EXERCISE DIRECTIONS
Look for the line with "You are a computer-use"; please transcribe it and every later line in the entries exactly, up to the end, leaving pictures out.
....
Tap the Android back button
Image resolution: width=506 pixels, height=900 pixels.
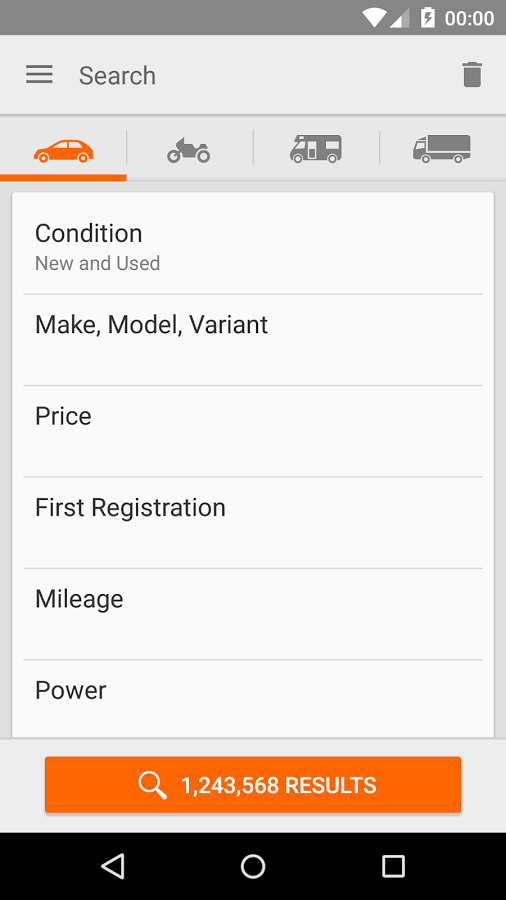(x=113, y=866)
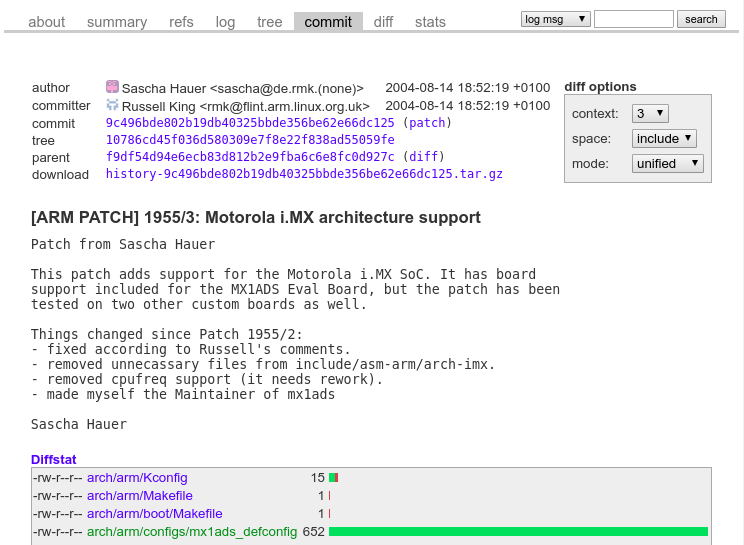Open the patch link beside commit hash
The height and width of the screenshot is (545, 744).
click(427, 123)
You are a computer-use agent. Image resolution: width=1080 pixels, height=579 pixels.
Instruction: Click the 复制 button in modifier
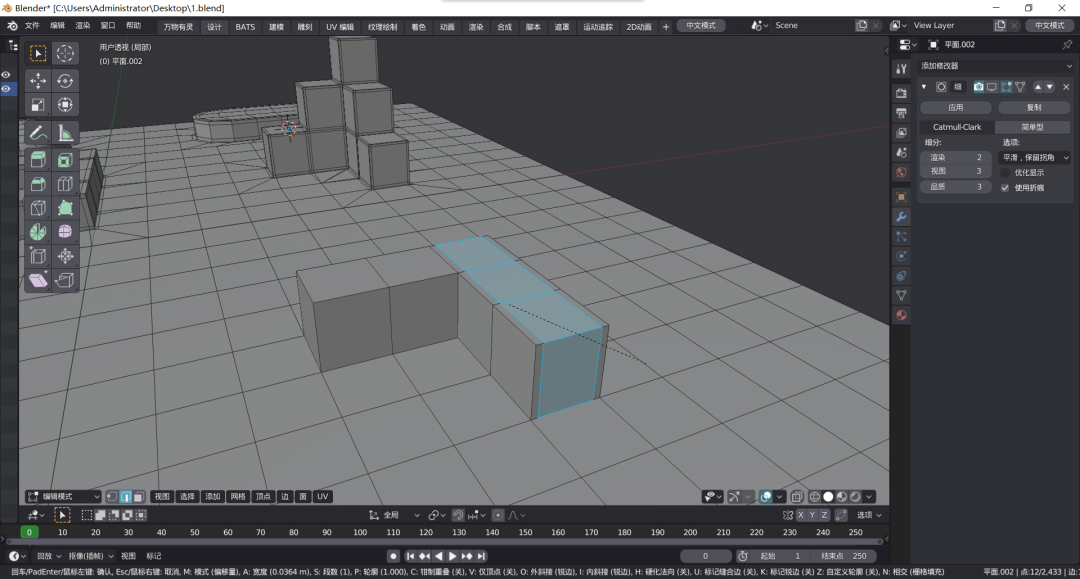[1034, 107]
....
RESPONSE TO THE EXERCISE
You are a computer-use agent. Image resolution: width=1080 pixels, height=579 pixels.
Instruction: Click the 复制 button in modifier
[1034, 107]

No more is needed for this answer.